Work to be completed
You are asked to reproduce the listing exactly and to omit its pictures.

Listed records: Begin

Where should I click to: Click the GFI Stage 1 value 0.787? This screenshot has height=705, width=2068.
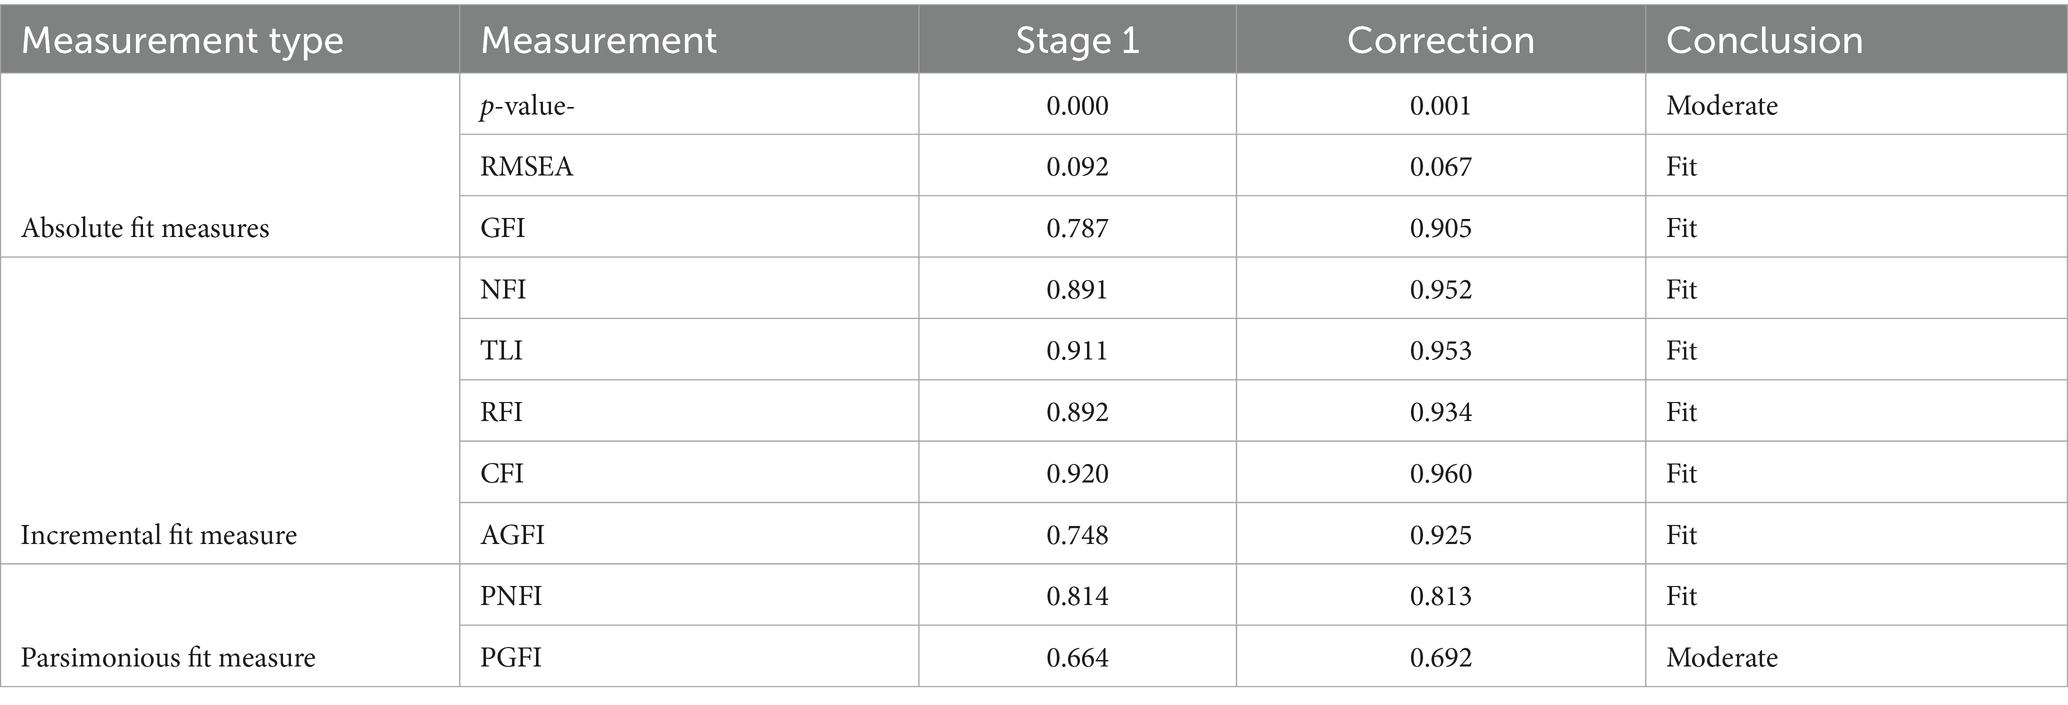[1077, 228]
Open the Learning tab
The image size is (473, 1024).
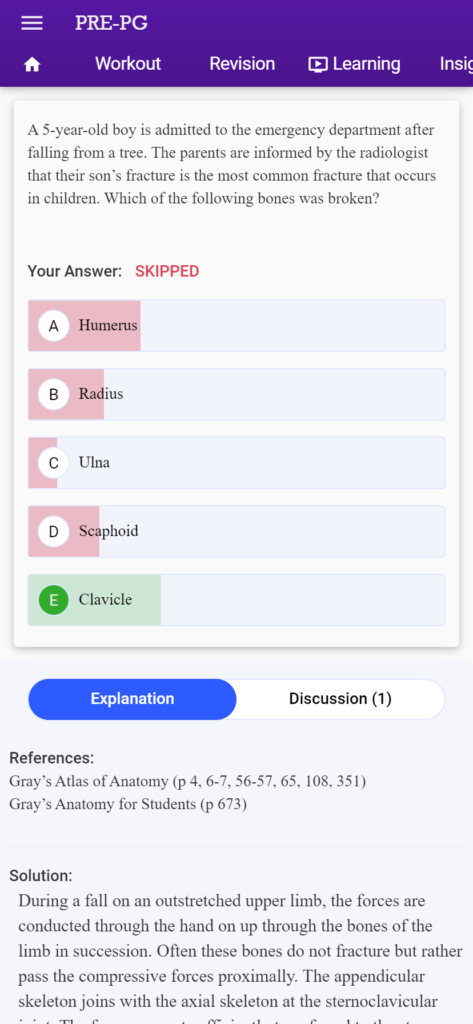pos(355,64)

Listed records: End

Result
Where should I click to: Click the GFI Stage 1 value 0.787? This screenshot has height=705, width=2068.
[1077, 228]
Open the Learning tab
The image size is (473, 1024).
pos(355,64)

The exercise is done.